Firstly, nondischargeability of the subject debt will be examined in view of the requirements of § 523(a)(2)(A) and (B), as discussed above. When CMA was operational, its landlord was Baird Tewsberry. In his testimony, contrary to Sun Bank's assertion, both office furniture and equipment were left on CMA's leased premises when it ceased business on April 22, 1991. Some of the personalty left on the premises included leased office equipment which was recovered by the lessors. His testimony was credible and clearly indicated that he does not know the exact items left by the Debtors, as he took no inventory upon CMA's vacation of the premises. He sold CMA's copy machine and scrapped the word processor. CMA's staff and management promptly and voluntarily left the premises when requested to do so. In fact, Tewsberry testified that the Debtor CMA was an excellent tenant until it encountered financial problems. (Tewsberry, Direct Exam.) He further testified that he did not believe that CMA's management took any office furnishings upon vacating the premises, although he was not certain as no inventory was taken. There was no evidence, according to Tewsberry, to indicate that CMA's management returned to the premises after it was vacated by CMA.

Testimony of Brian Martin of Sun Bank revealed that he did not recall which assets were converted to the Debtor's personal use, and he had no specific evidence that the Debtors converted any office furniture and equipment to their use. Regarding the annual salary of Debtor Charles A. Moore, Martin testified that he could not say that the reported $111,000.00 annual salary figure was incorrect. Thusly, there is no evidence that the Debtor Charles Moore overstated his income. Moreover, Martin's testimony further served to defeat Sun Bank's allegation that the Debtors had overstated the value of CMA's assets. Specifically, he stated that he did not require the Debtors to obtain a professional consultant to value CMA's assets at any time. In fact, it was his practice to leave that matter to the borrowers, as he was unaccustomed to telling borrowers how to run their businesses. (Martin, Cross Exam.)

Of particular significance was Martin's testimony regarding the Bank's formal demand for payment and Sun Bank's past relationship with the Debtors on behalf of CMA. He testified that CMA's note payments, historically, were tardy rather than timely.
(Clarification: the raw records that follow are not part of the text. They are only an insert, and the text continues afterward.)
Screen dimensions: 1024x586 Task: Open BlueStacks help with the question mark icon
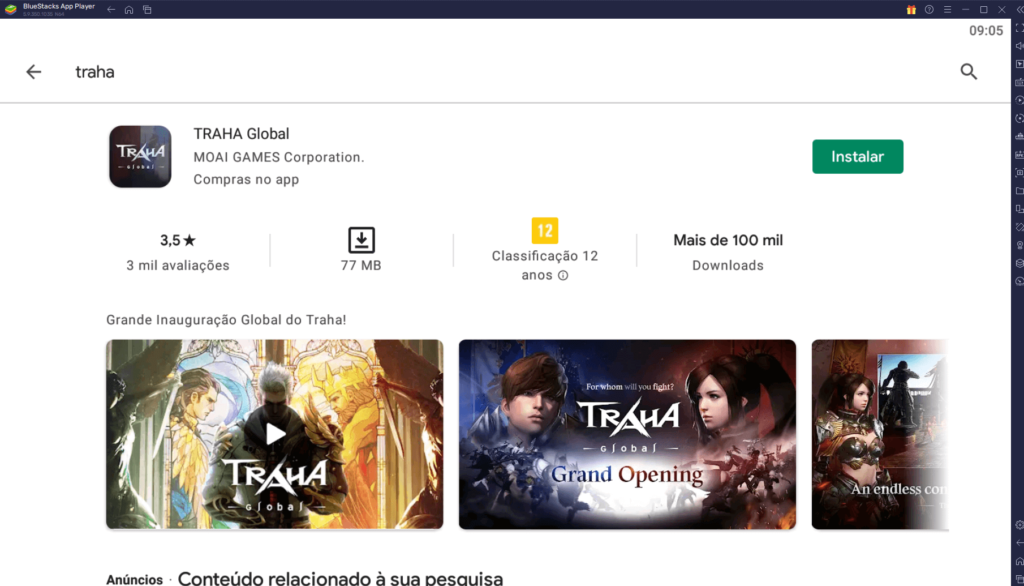click(x=929, y=9)
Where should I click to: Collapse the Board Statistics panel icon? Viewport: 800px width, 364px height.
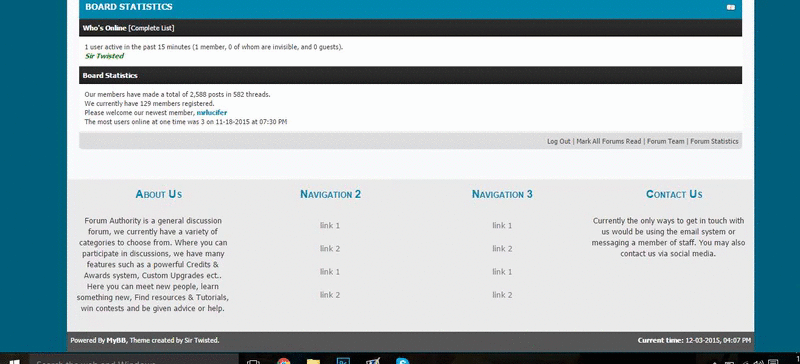[x=731, y=7]
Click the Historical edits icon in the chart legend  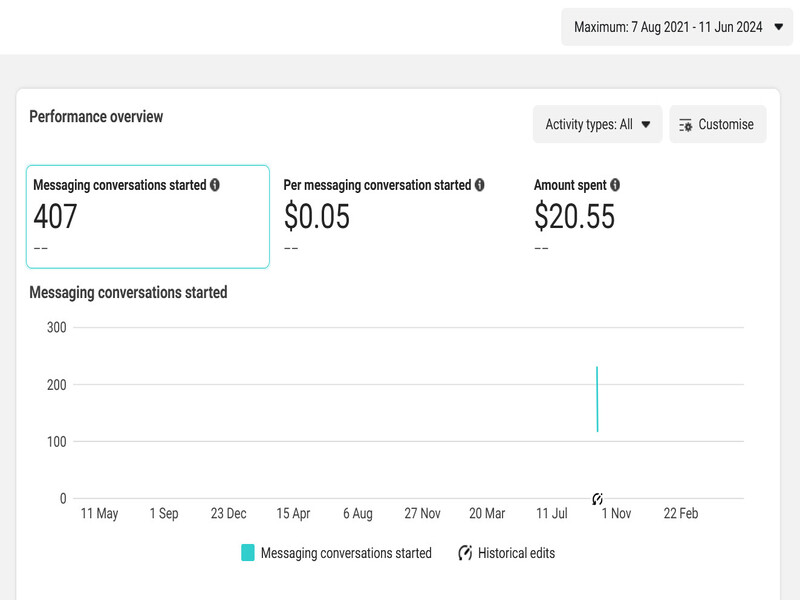(465, 553)
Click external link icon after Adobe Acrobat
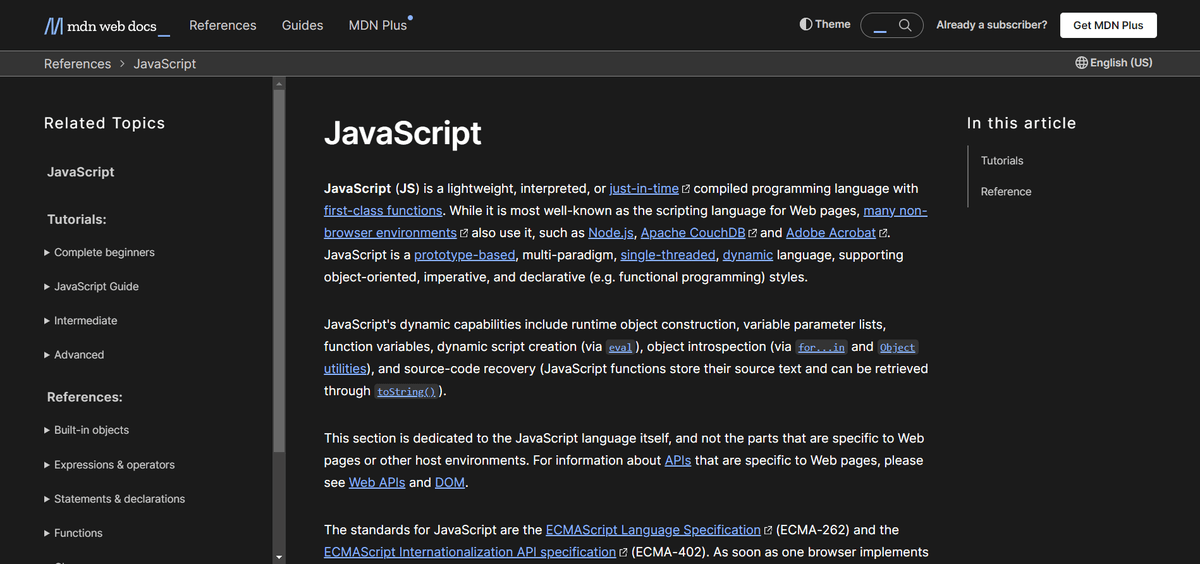Image resolution: width=1200 pixels, height=564 pixels. click(x=883, y=233)
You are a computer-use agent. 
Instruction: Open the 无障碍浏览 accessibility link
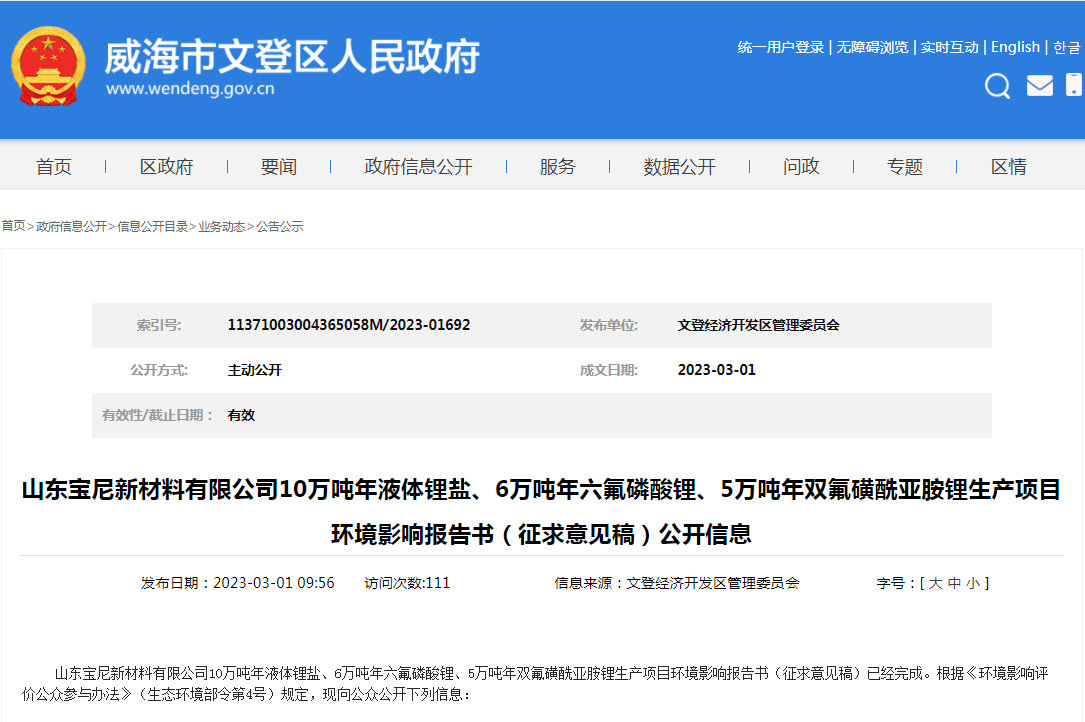pos(875,47)
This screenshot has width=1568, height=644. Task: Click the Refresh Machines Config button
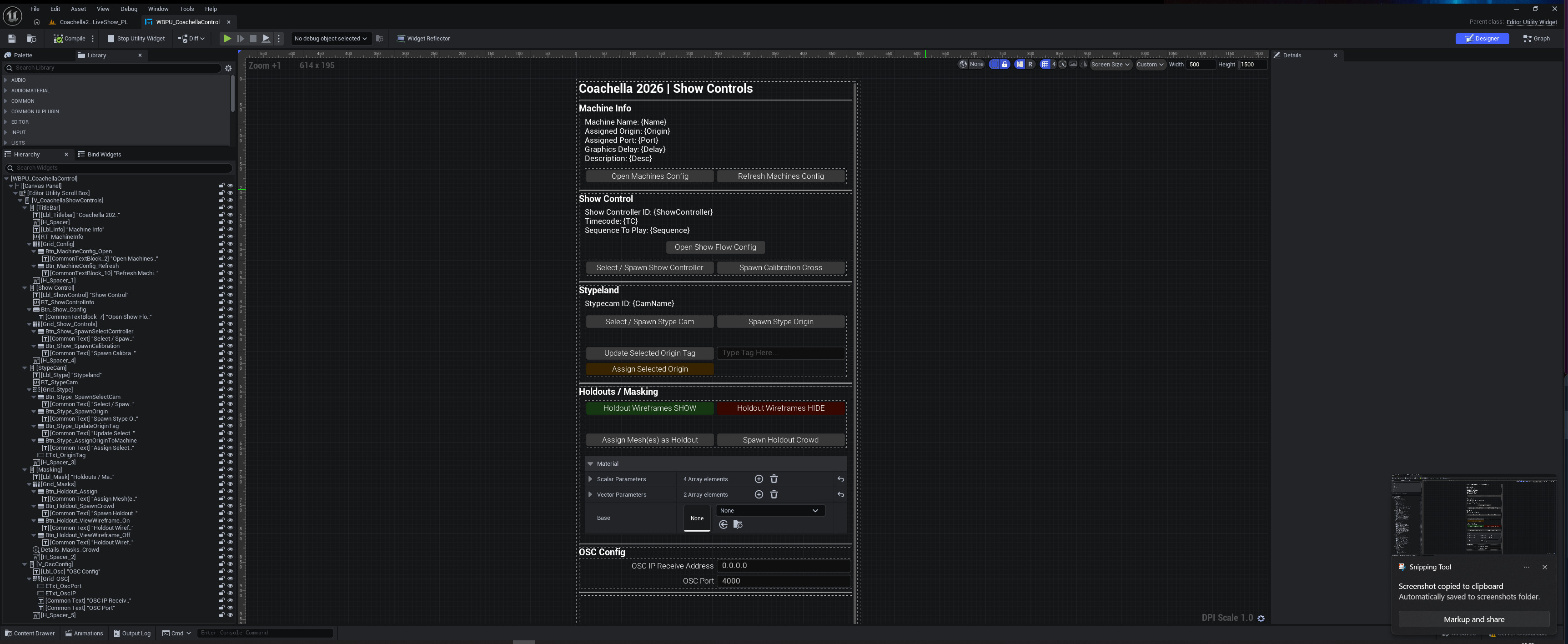tap(780, 176)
Even with the trend of tardy payments, the Bank issued only one formal demand for payment during the course of its business relationship with CMA. Martin's testimony characterized the Bank's posture towards the Debtors and CMA as a posture of "acquiescence", due to the positive manner in which the Debtors had handled themselves in the past.

The testimony of co-debtor Charles A. Moore was credible, generally, with regard to his dealings with Sun Bank. Undisputedly, he testified that he frequently gave Sun Bank the status reports on CMA and its marketing efforts. Further, Sun Bank required monthly accounts receivable reports of CMA which were provided until December of 1990. Further, the testimony of Charles Moore was uncontroverted by sufficient evidence regarding his consumer debt reported on the personal financial statement compared to that which was reported on the petition schedules. Unrefuted, he testified that both amounts were accurate at the point in time they were submitted.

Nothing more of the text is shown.